Mi bruciano le mani.
Mi viene voglia di prenderla a schiaffi. Come si permette a dirmi cose del genere?
-Stai attenta a quello che dici, ragazzina.- le lancio un'occhiataccia, mentre continuano a camminare per il sentiero che porta alla mia baracca, cercando di mantenere la calma con tutte le mie forze. Non sono mai stato una persona paziente e con autocontrollo.
-"Ragazzina" vai a chiamare qualcun'altra- dice aspramente.
Alzo gli occhi al cielo.
È una tortura.
Deve per forza avere lei l'ultima parola.
-Finalmente.- mormoro vedendo la mia casetta di legno in lontananza.
-Tu vivi... Lì?- dice scettica.
Annuisco solamente aumentando il passo e, finalmente, entrando in casa.
Mi blocco sulla soglia della porta spaesato.
-E tu che cavolo ci fai qui?- dico perplesso fissando gli occhi azzurri di Damon.
Lui alza un angolo della bocca.
-È per controllare che tu non faccia cavolate... Ma a quanto pare ne hai già fatte.- dice soffermando il suo sguardo sulla ragazza dietro di me.
-Ma perché spuntate tutti dal nulla?- aggrotta la fronte lei esasperata.
-Tesoro, noi siamo sempre stati qui. Sei tu che dovresti farti una visita dall'oculista.- ammicca.
Lei lo guarda malissimo.
-è tutto sotto controllo. Ora puoi andartene Damon.- gli consiglio.
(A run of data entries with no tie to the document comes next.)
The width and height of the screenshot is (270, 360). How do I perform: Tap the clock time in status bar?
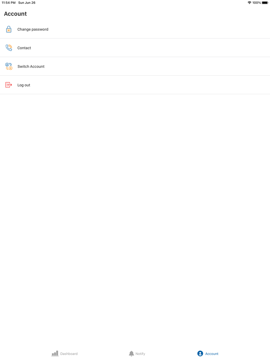[9, 3]
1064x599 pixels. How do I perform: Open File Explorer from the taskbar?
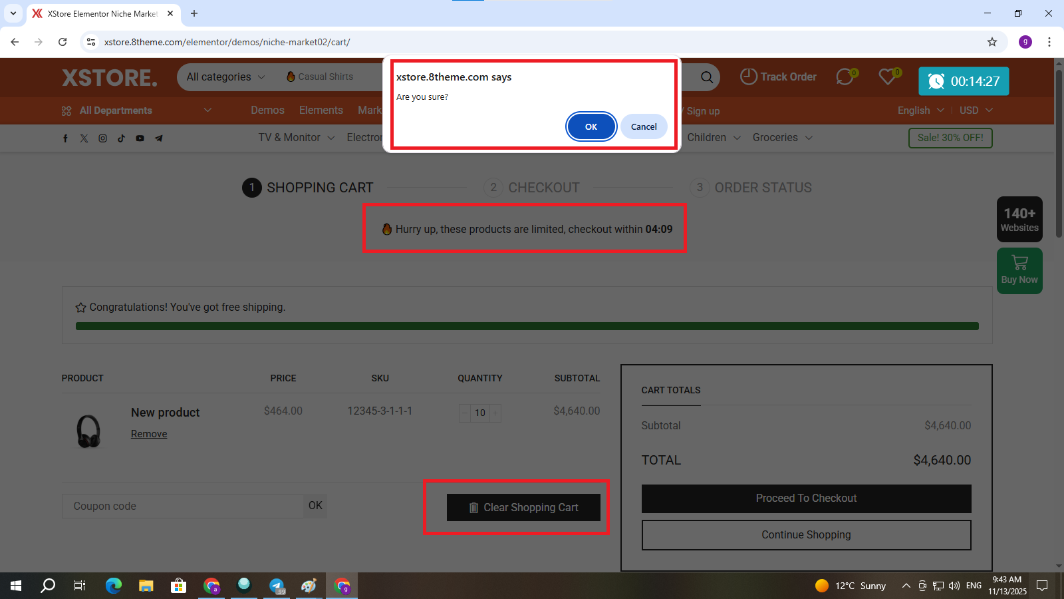point(146,586)
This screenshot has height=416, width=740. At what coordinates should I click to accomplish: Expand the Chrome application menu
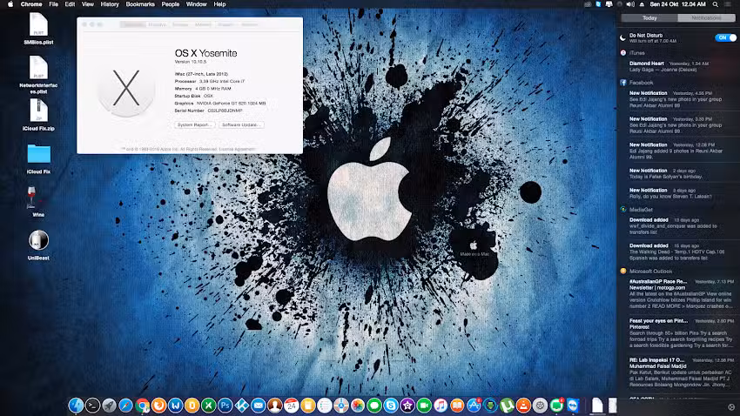point(33,4)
-Oh, no. Sto agli ordini del capo.-
-Hai detto tutto al capo?- chiedo scettico. Bell'amico.
-Ovvio che sì. Sai benissimo come va a finire con te a capo della situazione. è sempre la stessa storia.-
-Se magari tu non mi provocassi e non peggiorassi ogni dannatissima volta la situazione, tutto andrebbe a meraviglia.-
-Adesso scarichi la colpa a me?-
-Certo. Sei tu la causa di ogni problema.- dico facendo un passo avati verso di lui. -Tu mi hai messo in questo casino, e tu te ne prendi le responsabilità, per ogni mia cavolata. Ad ogni azione corrisponde una reazione, uguale e contraria. Tu crei casini a me, io creo casini a te. La cosa diversa è che comunque i casini te li crei da solo, visto che sei sempre tu la causa della mia ira.- gli dico puntandogli un dito sul petto e guardandolo con disprezzo.
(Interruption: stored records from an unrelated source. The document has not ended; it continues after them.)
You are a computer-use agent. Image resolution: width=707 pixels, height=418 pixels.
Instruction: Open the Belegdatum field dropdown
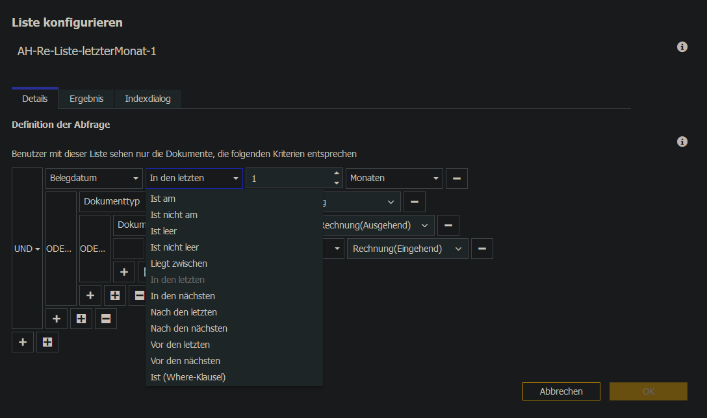pos(94,178)
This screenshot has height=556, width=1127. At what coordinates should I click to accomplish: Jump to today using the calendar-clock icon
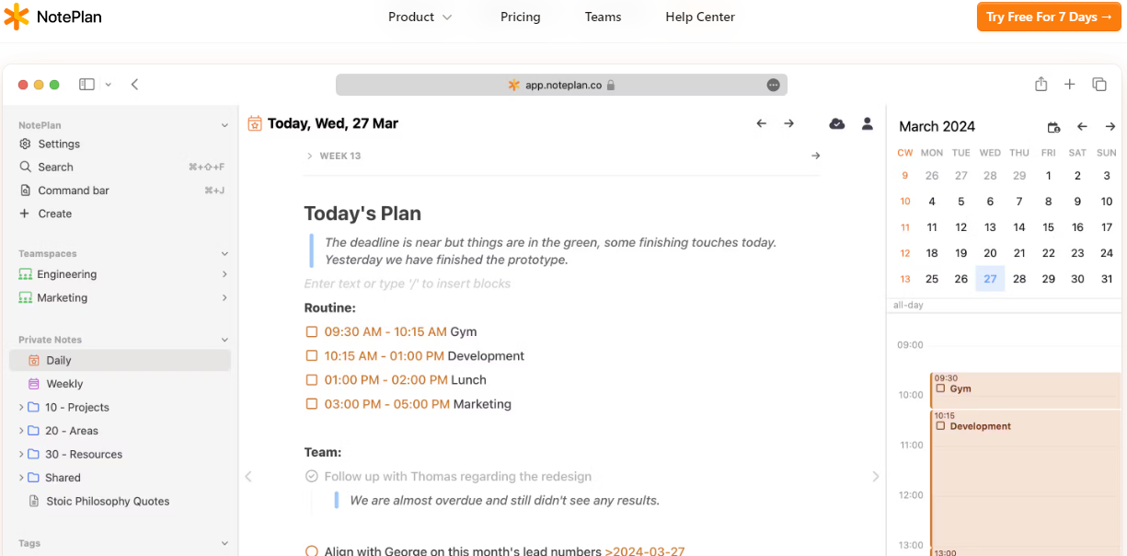[x=1053, y=126]
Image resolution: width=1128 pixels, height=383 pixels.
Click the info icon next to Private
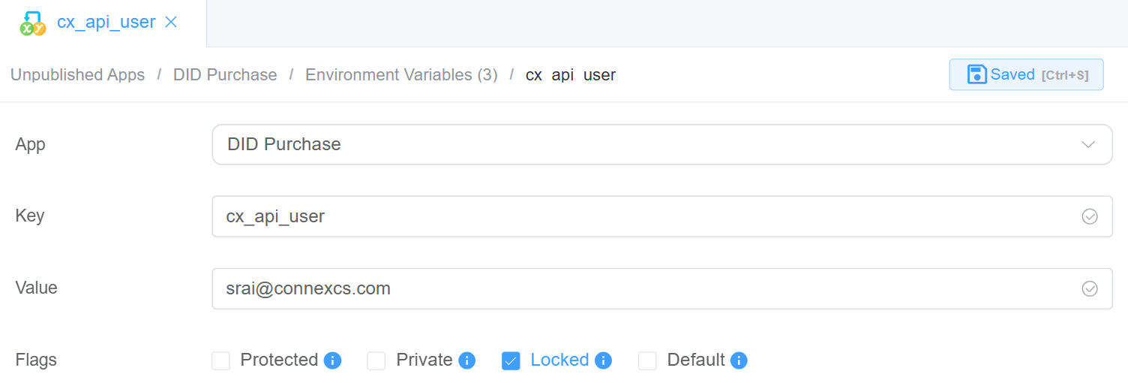467,360
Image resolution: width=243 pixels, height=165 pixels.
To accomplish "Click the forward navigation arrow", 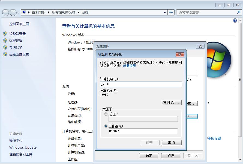I will pyautogui.click(x=13, y=12).
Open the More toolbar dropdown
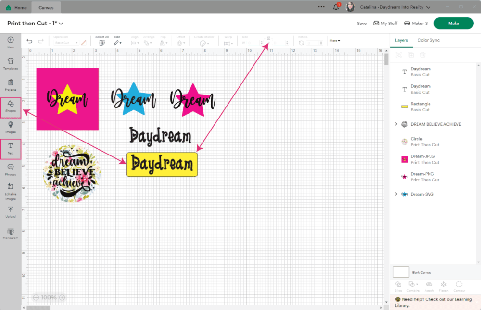 point(335,41)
-Avevo solo 9 stramaledetti anni, e avevo vissuto tutto ciò che un bambino di 9 anni non dovrebbe vivere. Ma tu come al solito hai peggiorato la situazione.-
Lui irrigidisce la mascella, guardandomi serio, e poi lancia un'occhiata dietro di me, come ad avvisarmi di qualcosa.
Mi sono completamente scordato della ragazza.
Spalanco gli occhi, maledicendomi mentalmente. Ho parlato troppo. Lei non deve sapere niente di me.
Mi giro verso lei, beccandomi uno sguardo di compassione.
Quanto può essere stupida? Io non voglio la compassione di nessuno. Non ho bisogno della compassione. è per colpa della compassione che mi ritrovo in questa situazione.
Irrigidisco la mascella.
Chiudo gli occhi per un secondo, regolarizzando il respiro.
-Damon, esci da questa casa, immediatamente.-
-Sai che non ti libererai mai di me così facilmente.- dice con presunzione.
Con uno scatto mi giro, afferrando il colletto della maglietta e sbattendolo contro il muro.
-Esci da questa casa immediatamente o ti sbatto fuori a calci nel sedere.- sibilo minaccioso ad un palmo di distanza dal suo viso.
Lui mi guarda con freddezza e con uno strattone si libera dalla mia presa, uscendo dalla porta, sbattendola dietro di lui.
Prendo un respiro profondo.
-Siediti. Dobbiamo parlare.- dico a Delilah.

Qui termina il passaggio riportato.